Electrical steel sheets may be divided into two types of those which need to be subjected to stress relief annealing (SRA) in order to improve magnetic properties after a blanking processing and those in which stress relief annealing is omitted when the cost loss due to heat treatment is greater than the magnetic property effect due to stress relief annealing.
Insulation coatings are typically required to have electrical properties that suppress the generation of eddy current as coatings coated in the finishing manufacturing process of laminates such as motors, generator iron cores, electric motors, and small transformers. In addition, insulation coatings are required to have continuous blanking workability, adhesion resistance, surface adhesion, and the like. Continuous blanking workability means the ability to suppress abrasion of a die when laminating a large number of sheets after blanking processing into a predetermined shape to form an iron core. Adhesion resistance means the ability of the iron core steel sheets not to adhere to each other after the stress relief annealing process which restores magnetic properties by removing the working stress of the steel sheets.
In addition to these basic properties, excellent application workability of a coating solution and solution stability that can be used for a long time after blending are also required.
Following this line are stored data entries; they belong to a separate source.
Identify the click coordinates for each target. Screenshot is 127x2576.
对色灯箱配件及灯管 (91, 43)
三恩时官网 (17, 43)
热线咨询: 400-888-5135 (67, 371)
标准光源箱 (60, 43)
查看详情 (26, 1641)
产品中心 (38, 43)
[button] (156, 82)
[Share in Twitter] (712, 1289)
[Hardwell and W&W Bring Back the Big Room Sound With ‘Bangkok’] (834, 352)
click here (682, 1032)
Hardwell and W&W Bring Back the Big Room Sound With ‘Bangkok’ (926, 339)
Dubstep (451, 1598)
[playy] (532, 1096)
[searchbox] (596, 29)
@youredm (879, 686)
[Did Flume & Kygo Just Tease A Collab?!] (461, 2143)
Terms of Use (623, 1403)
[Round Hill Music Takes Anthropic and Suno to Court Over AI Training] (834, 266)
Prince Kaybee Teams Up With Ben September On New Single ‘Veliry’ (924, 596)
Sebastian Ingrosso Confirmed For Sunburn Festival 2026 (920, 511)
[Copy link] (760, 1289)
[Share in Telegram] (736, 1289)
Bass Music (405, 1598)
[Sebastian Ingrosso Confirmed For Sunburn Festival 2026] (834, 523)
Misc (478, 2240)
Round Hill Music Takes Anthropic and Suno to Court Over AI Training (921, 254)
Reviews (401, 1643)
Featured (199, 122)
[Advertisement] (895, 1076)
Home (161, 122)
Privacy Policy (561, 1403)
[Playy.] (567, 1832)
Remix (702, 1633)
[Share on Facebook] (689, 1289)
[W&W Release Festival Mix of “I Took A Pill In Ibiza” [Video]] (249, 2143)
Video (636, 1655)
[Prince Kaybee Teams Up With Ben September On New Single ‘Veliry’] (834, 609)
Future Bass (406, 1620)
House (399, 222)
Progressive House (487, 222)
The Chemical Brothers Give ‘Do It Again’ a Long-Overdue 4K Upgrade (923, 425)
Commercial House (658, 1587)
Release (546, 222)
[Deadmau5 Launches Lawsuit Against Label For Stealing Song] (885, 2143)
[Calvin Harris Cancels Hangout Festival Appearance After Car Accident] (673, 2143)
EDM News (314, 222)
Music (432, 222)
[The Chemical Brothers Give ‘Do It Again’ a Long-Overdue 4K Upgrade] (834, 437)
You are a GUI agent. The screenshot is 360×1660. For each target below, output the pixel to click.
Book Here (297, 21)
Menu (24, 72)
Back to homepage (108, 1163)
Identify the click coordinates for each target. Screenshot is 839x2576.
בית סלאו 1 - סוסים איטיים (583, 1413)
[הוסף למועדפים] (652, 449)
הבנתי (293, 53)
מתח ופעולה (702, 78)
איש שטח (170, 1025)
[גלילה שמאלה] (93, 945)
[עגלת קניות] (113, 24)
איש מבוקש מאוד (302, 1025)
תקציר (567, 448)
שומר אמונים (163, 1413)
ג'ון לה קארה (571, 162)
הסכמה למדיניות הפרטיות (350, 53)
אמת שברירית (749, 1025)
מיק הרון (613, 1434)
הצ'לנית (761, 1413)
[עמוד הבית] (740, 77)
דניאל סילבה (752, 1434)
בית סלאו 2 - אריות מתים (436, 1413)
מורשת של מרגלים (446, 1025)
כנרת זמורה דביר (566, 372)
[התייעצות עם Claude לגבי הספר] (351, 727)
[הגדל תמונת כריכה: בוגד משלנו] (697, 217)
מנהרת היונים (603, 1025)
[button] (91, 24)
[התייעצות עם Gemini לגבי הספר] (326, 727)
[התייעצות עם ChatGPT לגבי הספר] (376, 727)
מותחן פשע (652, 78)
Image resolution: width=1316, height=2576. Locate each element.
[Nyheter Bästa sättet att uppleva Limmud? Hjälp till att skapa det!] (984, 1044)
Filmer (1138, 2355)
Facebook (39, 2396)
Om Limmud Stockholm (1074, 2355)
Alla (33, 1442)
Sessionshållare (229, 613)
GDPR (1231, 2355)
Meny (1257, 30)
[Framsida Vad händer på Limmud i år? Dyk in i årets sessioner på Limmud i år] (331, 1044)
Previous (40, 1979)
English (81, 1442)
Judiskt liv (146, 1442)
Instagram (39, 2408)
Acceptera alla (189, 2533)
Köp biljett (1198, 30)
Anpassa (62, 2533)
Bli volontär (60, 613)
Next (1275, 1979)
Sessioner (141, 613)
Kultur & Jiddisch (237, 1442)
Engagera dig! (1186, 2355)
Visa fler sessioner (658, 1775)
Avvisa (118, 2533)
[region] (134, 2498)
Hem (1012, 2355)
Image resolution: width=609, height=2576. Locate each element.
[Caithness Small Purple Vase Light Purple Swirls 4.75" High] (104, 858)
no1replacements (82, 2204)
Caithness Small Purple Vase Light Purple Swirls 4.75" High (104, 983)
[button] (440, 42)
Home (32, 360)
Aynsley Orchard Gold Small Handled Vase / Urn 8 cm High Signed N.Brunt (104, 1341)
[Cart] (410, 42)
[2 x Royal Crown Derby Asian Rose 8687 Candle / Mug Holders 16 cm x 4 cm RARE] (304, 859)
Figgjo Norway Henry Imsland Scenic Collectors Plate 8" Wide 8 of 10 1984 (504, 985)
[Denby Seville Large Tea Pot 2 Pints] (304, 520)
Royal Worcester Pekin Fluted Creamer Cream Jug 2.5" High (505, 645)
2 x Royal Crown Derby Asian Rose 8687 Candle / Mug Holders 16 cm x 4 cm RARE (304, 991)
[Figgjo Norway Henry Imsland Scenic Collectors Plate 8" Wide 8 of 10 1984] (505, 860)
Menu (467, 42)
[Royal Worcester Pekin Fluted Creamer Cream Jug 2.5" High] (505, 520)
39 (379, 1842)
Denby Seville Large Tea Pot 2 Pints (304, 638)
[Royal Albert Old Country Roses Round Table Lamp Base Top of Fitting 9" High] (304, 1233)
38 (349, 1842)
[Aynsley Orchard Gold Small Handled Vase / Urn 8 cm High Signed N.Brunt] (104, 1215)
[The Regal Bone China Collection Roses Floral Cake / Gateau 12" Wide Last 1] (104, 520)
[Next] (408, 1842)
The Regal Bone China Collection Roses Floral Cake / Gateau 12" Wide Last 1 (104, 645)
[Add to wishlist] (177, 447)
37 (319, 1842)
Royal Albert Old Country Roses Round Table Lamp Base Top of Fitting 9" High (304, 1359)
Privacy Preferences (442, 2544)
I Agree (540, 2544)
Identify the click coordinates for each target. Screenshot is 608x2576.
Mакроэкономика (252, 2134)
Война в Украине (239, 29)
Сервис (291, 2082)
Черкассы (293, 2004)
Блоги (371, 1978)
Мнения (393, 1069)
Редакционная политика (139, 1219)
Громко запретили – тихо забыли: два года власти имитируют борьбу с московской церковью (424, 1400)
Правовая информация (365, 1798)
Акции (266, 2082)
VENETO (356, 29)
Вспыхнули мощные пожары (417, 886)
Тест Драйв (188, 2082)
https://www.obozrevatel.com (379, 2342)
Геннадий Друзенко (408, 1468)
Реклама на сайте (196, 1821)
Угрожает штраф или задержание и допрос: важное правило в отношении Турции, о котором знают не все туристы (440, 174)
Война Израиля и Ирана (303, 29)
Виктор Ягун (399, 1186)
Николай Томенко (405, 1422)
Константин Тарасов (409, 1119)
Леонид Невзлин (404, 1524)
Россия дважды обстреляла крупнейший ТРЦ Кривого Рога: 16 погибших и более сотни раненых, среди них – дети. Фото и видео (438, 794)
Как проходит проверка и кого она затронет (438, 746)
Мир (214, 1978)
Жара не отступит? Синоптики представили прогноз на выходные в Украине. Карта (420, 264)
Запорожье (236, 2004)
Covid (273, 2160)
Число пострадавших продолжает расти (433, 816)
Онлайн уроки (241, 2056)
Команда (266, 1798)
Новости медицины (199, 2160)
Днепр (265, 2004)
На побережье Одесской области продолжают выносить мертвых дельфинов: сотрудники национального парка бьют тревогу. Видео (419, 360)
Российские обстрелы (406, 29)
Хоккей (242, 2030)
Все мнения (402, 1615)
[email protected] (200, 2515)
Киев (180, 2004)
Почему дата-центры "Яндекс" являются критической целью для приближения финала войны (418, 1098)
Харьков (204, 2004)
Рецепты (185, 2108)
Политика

These insulation coatings can be prepared as electrical steel sheet laminates only when separate fastening methods such as welding, clamping, and interlocking are used.
An exemplary embodiment of the present invention provides an electrical steel sheet on which a staked layer is formed and a laminate thereof, which can bond (fasten) the electrical steel sheet without using existing fastening methods such as welding, clamping, and interlocking. Specifically, an exemplary embodiment of the present invention is intended to provide an electrical steel sheet with improved adhesive strength by controlling the interfacial properties of a staked layer formed between the electrical steel sheets.
The present invention provides an electrical steel sheet including: an electrical steel sheet; and a bonding coating layer positioned on the electrical steel sheet, and further including: a first interfacial layer positioned in the electrical steel sheet and brought into contact with the bonding coating layer; and a second interfacial layer positioned in the bonding coating layer and brought into contact with the first interfacial layer, in which 70 mol % or more of total Si content in the bonding coating layer including the second interfacial layer is present in the second interfacial layer.
Further, the present invention provides a laminate including: a plurality of electrical steel sheets; and a bonding layer positioned between the plurality of electrical steel sheets, and further including: a first interfacial layer positioned in the electrical steel sheet and brought into contact with the bonding layer; and a second interfacial layer positioned in the bonding layer and brought into contact with the first interfacial layer, in which 70 mol % or more of total Si content in the bonding layer including the second interfacial layer is present in the second interfacial layer.
According to an exemplary embodiment of the present invention, electrical steel sheets can be bonded without using existing fastening methods such as welding, clamping, and interlocking.
According to an exemplary embodiment of the present invention, it is possible to provide an adhesive coating composition for electrical steel sheets that is excellent in noise characteristics, vibration characteristics, tensile strength, coating film adhesion, peeling characteristics, and the like.
Hereinafter, exemplary embodiments of the present invention will be described in detail. However, the exemplary embodiments are suggested as an example, the present invention is not limited thereby, and the present invention is defined only by the scope of the claims to be described below.
The electrical steel sheet 10 of
The bonding coating layer of the present invention is a coating layer capable of bonding the surfaces of two or more steel sheets, and the use thereof is not particularly limited, but may be, for example, a self-bonding coating layer for electrical steel sheets for providing self-bonding of electrical steel sheets. In addition, the electrical steel sheet of the present invention may be an electrical steel sheet for self-bonding.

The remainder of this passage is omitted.